Puntuales y rápidos, a los quince minutos tengo mi paella enfrente. Be careful, it’s very hot. Mientras se enfría, analizo los detalles del plato. Una gelatina de grasa recubre la parte superior del arroz, como una fina película. Pero sin duda lo que más sorprende es el color saturado del plato, parecido al de las películas en technicolor de los años cincuenta.
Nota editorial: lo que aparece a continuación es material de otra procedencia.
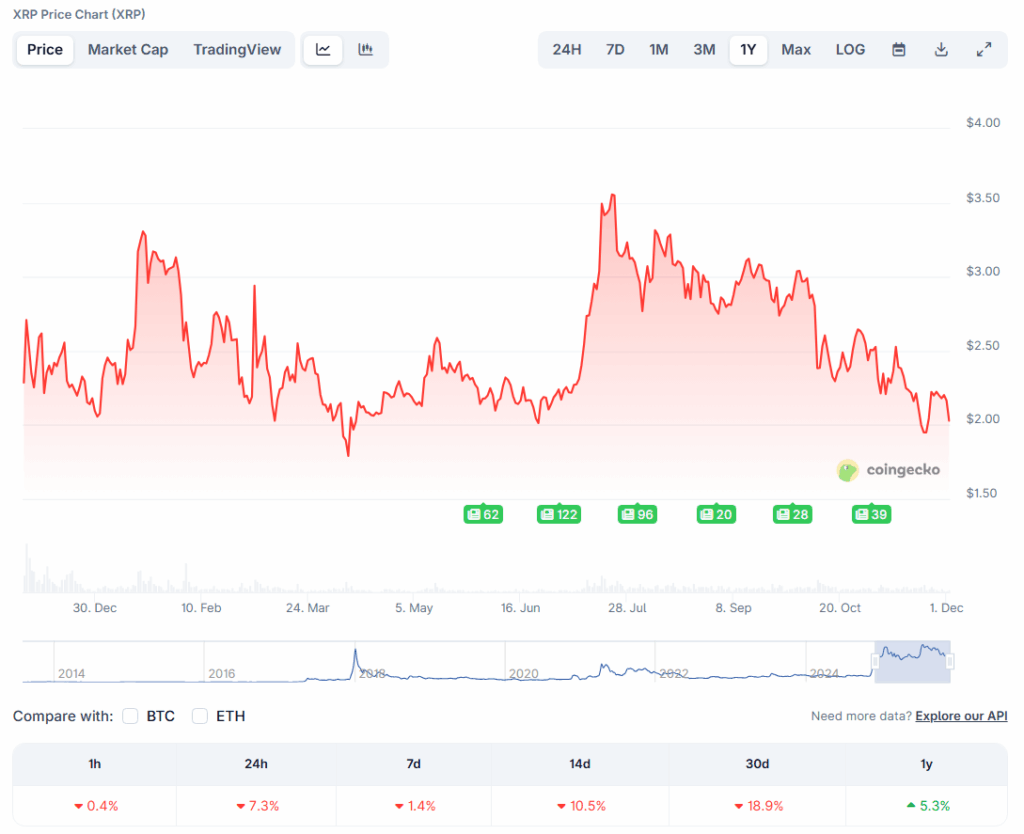
Task: Switch to the Market Cap tab
Action: (128, 49)
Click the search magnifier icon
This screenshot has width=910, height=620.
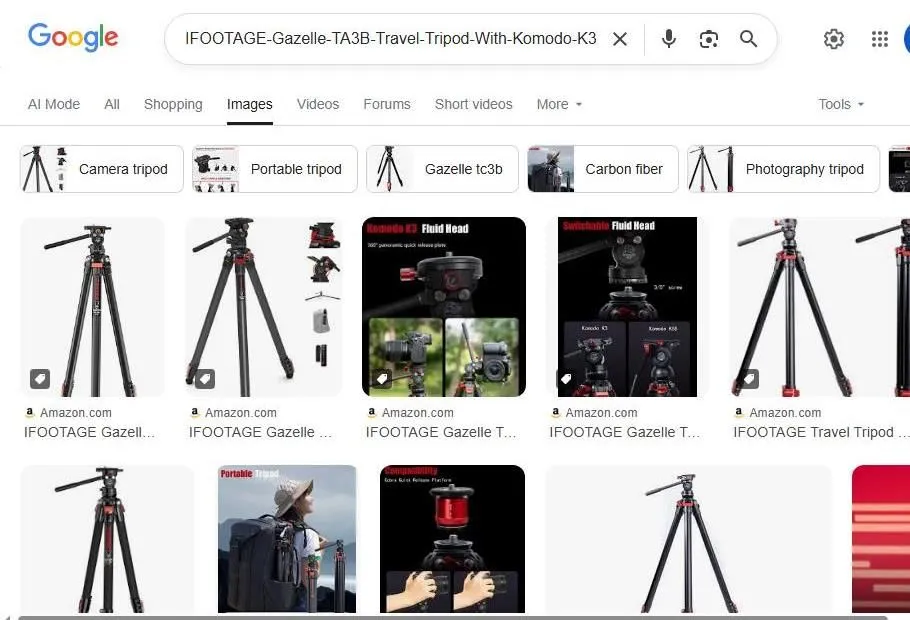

Reconozco que pese a que el sabor del arroz es muy artificial, es comestible. Ahora bien, el drama empieza al ingerir la verdura. Berenjena, judías verdes y zanahorias, no del todo descongeladas, sueltan agua cada vez que las masticas. Mientras, los espárragos, las alcachofas y los champiñones (sí, champiñones) son directamente incomestibles. Por último, descubro que la paella también lleva patata, lo cual termina definitivamente con el buen humor con el que me había planteado el reto.
Al terminar, una sensación de pesadumbre me invade, como si me hubiera despertado de una pesadilla muy larga. Una paloma se pone a comer a menos de 10 centímetros de mis pies y el hombre de la mesa de al lado pregunta “cuál es la especialidad de la casa”. ¡La paella!, responde sonriente el camarero.
Menos de un minuto después de dejar los cubiertos, ya me han traído la cuenta, pues hay gente esperando a que se liberen nuevas mesas para poder comer. Casi 23 euros. Pocos me parecen.